Immigration, Jesus, and You

 In Blog, Charles Cavanaugh

(Legals, Illegals, and the Gospel)

Immigrants and immigration is a hot button topic for conservatives in general and Christian conservatives in particular these days. Legality, illegality, and amnesty all come into play. And most of us have some pretty strong opinions and concerns on the matter. For some, it may seem that this melting pot is becoming a bad pot of stew.

Our concern as Christian citizens over the matter of immigration and what is ostensibly the related concern for national security are real and filled with tension. We rightfully expect our elected and constitutionally bound public servants to respect and enforce the laws of this land. Immigration has long been part of the ongoing growth and development of our nation. We are a nation of immigrants from a host of backgrounds. And it has not been unusual for there to be distrust and animosity between those of various national, ethnic, and racial backgrounds. Sadly, professing Christians have at times been at the forefront of bigotry, hatred, and cruelty.

Recent developments have brought out the best and worst in Americans. Understandable resentment and anger exists as immigrants pour unabated over the U.S. border, possibly accompanied by those with plans for something far more insidious and nefarious than economic opportunity. While policy is discussed and debated to no apparent resolution, many witness what they fear is the dissolution of a great nation and a free society.
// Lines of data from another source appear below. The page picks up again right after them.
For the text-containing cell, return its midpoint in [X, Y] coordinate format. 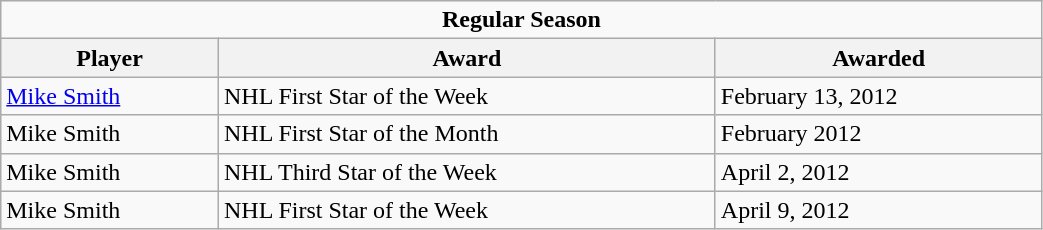
NHL First Star of the Month [466, 134]
February 13, 2012 [878, 96]
April 2, 2012 [878, 172]
April 9, 2012 [878, 210]
Award [466, 58]
Regular Season [522, 20]
NHL Third Star of the Week [466, 172]
Player [110, 58]
February 2012 [878, 134]
Awarded [878, 58]
Extract the (x, y) coordinate from the center of the cell holding the provided text.  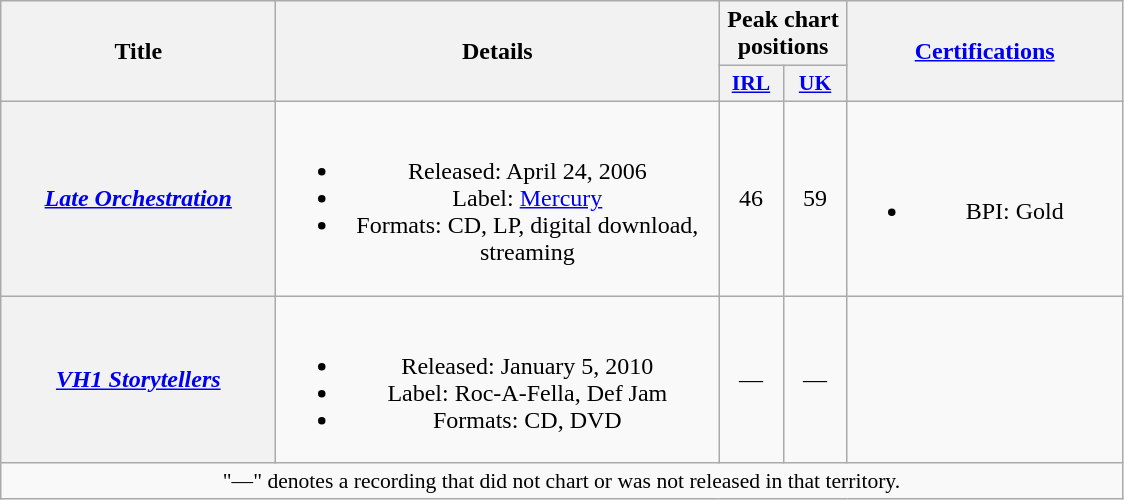
IRL (751, 84)
Certifications (984, 52)
Details (498, 52)
"—" denotes a recording that did not chart or was not released in that territory. (562, 481)
59 (815, 198)
BPI: Gold (984, 198)
Title (138, 52)
Released: January 5, 2010Label: Roc-A-Fella, Def JamFormats: CD, DVD (498, 380)
Late Orchestration (138, 198)
46 (751, 198)
UK (815, 84)
Peak chart positions (783, 34)
Released: April 24, 2006Label: MercuryFormats: CD, LP, digital download, streaming (498, 198)
VH1 Storytellers (138, 380)
From the cell containing the given text, extract its center point as [X, Y] coordinate. 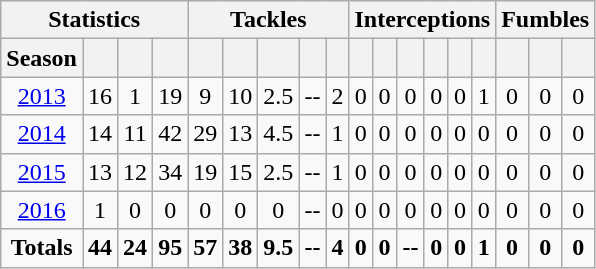
Interceptions [422, 20]
Tackles [268, 20]
4 [338, 248]
95 [170, 248]
10 [240, 96]
9 [206, 96]
57 [206, 248]
15 [240, 172]
2 [338, 96]
16 [100, 96]
4.5 [278, 134]
29 [206, 134]
2015 [42, 172]
Fumbles [546, 20]
42 [170, 134]
38 [240, 248]
12 [136, 172]
44 [100, 248]
Totals [42, 248]
34 [170, 172]
2013 [42, 96]
24 [136, 248]
Season [42, 58]
2014 [42, 134]
2016 [42, 210]
9.5 [278, 248]
Statistics [94, 20]
14 [100, 134]
11 [136, 134]
Capture the cell that displays the provided text and extract its (X, Y) central coordinate. 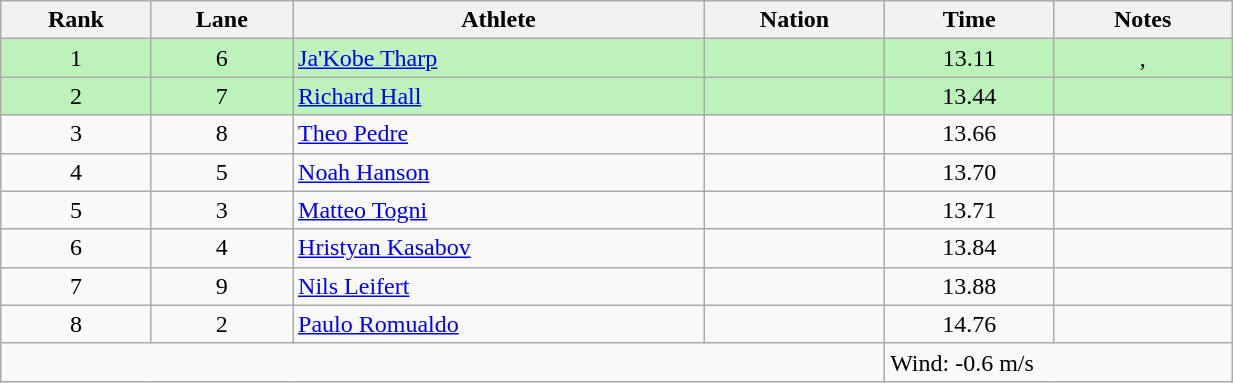
Nation (794, 20)
Wind: -0.6 m/s (1058, 362)
13.71 (970, 210)
Athlete (499, 20)
Nils Leifert (499, 286)
14.76 (970, 324)
13.84 (970, 248)
Theo Pedre (499, 134)
13.66 (970, 134)
Noah Hanson (499, 172)
13.44 (970, 96)
, (1143, 58)
Time (970, 20)
Hristyan Kasabov (499, 248)
Richard Hall (499, 96)
13.70 (970, 172)
Notes (1143, 20)
13.88 (970, 286)
Lane (222, 20)
9 (222, 286)
Matteo Togni (499, 210)
Ja'Kobe Tharp (499, 58)
1 (76, 58)
Rank (76, 20)
Paulo Romualdo (499, 324)
13.11 (970, 58)
Determine the (x, y) coordinate at the center of the cell enclosing the given text.  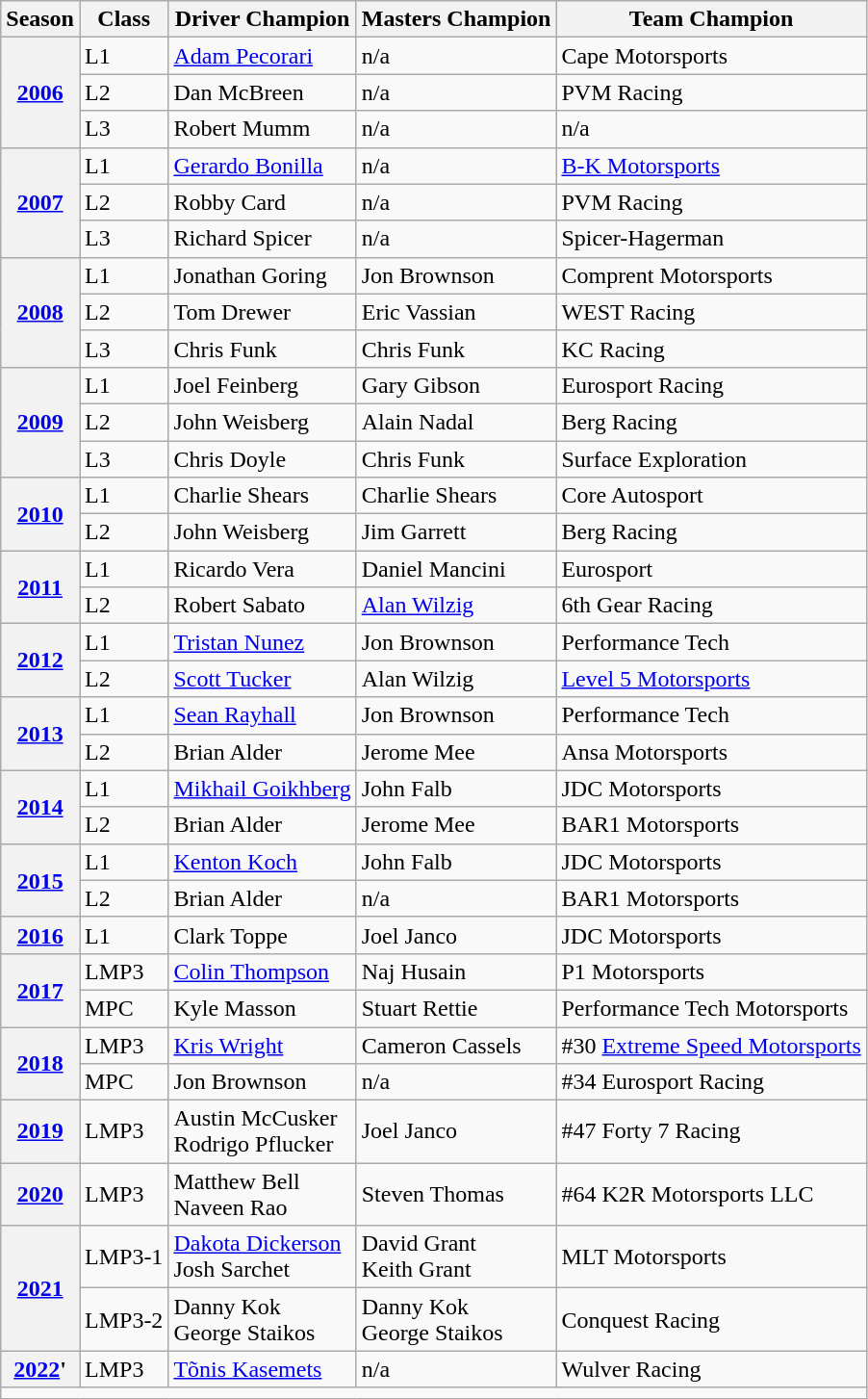
2009 (40, 421)
Chris Doyle (262, 459)
Alain Nadal (456, 421)
Mikhail Goikhberg (262, 788)
Gerardo Bonilla (262, 166)
Naj Husain (456, 971)
#64 K2R Motorsports LLC (711, 1193)
Wulver Racing (711, 1368)
Tristan Nunez (262, 642)
2012 (40, 660)
Gary Gibson (456, 385)
2013 (40, 733)
2015 (40, 880)
Kris Wright (262, 1044)
#30 Extreme Speed Motorsports (711, 1044)
Class (123, 19)
2017 (40, 989)
Robby Card (262, 202)
2007 (40, 202)
2016 (40, 934)
WEST Racing (711, 312)
Scott Tucker (262, 678)
Performance Tech Motorsports (711, 1008)
Eurosport Racing (711, 385)
Surface Exploration (711, 459)
Robert Sabato (262, 605)
2020 (40, 1193)
2006 (40, 92)
2021 (40, 1288)
Clark Toppe (262, 934)
KC Racing (711, 348)
Dan McBreen (262, 92)
Tõnis Kasemets (262, 1368)
Eric Vassian (456, 312)
2010 (40, 514)
Daniel Mancini (456, 569)
2008 (40, 312)
Matthew Bell Naveen Rao (262, 1193)
Conquest Racing (711, 1318)
2022' (40, 1368)
B-K Motorsports (711, 166)
Robert Mumm (262, 129)
Ricardo Vera (262, 569)
Jim Garrett (456, 532)
Masters Champion (456, 19)
LMP3-1 (123, 1257)
Level 5 Motorsports (711, 678)
Cape Motorsports (711, 56)
Eurosport (711, 569)
Steven Thomas (456, 1193)
Core Autosport (711, 496)
David Grant Keith Grant (456, 1257)
Season (40, 19)
Kyle Masson (262, 1008)
Joel Feinberg (262, 385)
Kenton Koch (262, 861)
P1 Motorsports (711, 971)
MLT Motorsports (711, 1257)
Ansa Motorsports (711, 752)
Cameron Cassels (456, 1044)
Stuart Rettie (456, 1008)
#34 Eurosport Racing (711, 1082)
Colin Thompson (262, 971)
Driver Champion (262, 19)
Dakota Dickerson Josh Sarchet (262, 1257)
#47 Forty 7 Racing (711, 1132)
6th Gear Racing (711, 605)
LMP3-2 (123, 1318)
2018 (40, 1062)
2014 (40, 806)
Jonathan Goring (262, 275)
Sean Rayhall (262, 715)
Team Champion (711, 19)
Adam Pecorari (262, 56)
Tom Drewer (262, 312)
2011 (40, 587)
Spicer-Hagerman (711, 239)
Richard Spicer (262, 239)
Austin McCusker Rodrigo Pflucker (262, 1132)
2019 (40, 1132)
Comprent Motorsports (711, 275)
Provide the [X, Y] coordinate of the cell's center where the given text is located.  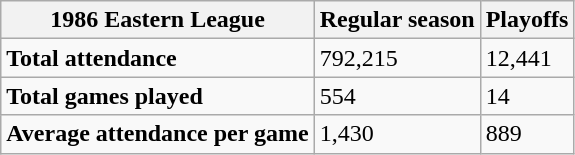
Total games played [158, 96]
Playoffs [527, 20]
12,441 [527, 58]
Total attendance [158, 58]
1986 Eastern League [158, 20]
554 [397, 96]
1,430 [397, 134]
889 [527, 134]
792,215 [397, 58]
14 [527, 96]
Average attendance per game [158, 134]
Regular season [397, 20]
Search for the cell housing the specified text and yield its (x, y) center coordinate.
As Christians whose consciences are bound by something far greater than our Constitution, we struggle with the tensions that accompany our love for our country and our greater eternal love for Christ our Savior. Our love for Christ is necessarily accompanied by a love for the Gospel and a Biblical vision of the nations bowing the knee to Him. While we pray that our leaders will uphold the laws of a free people, we can at the same time gratefully embrace the opportunity of having the nations brought to us. We hold our leaders both responsible and accountable and often regret and disdain the folly of their decisions. But we realize that our God sits in the heavens and does whatever He pleases.

So let us not be distracted or beset by either personal prejudices or disappointment with human leaders. Rather, let us ask our Lord for the grace and wisdom to bring the claims of Christ to bear upon the hearts of all peoples and commit ourselves fully to Him Who judges righteously.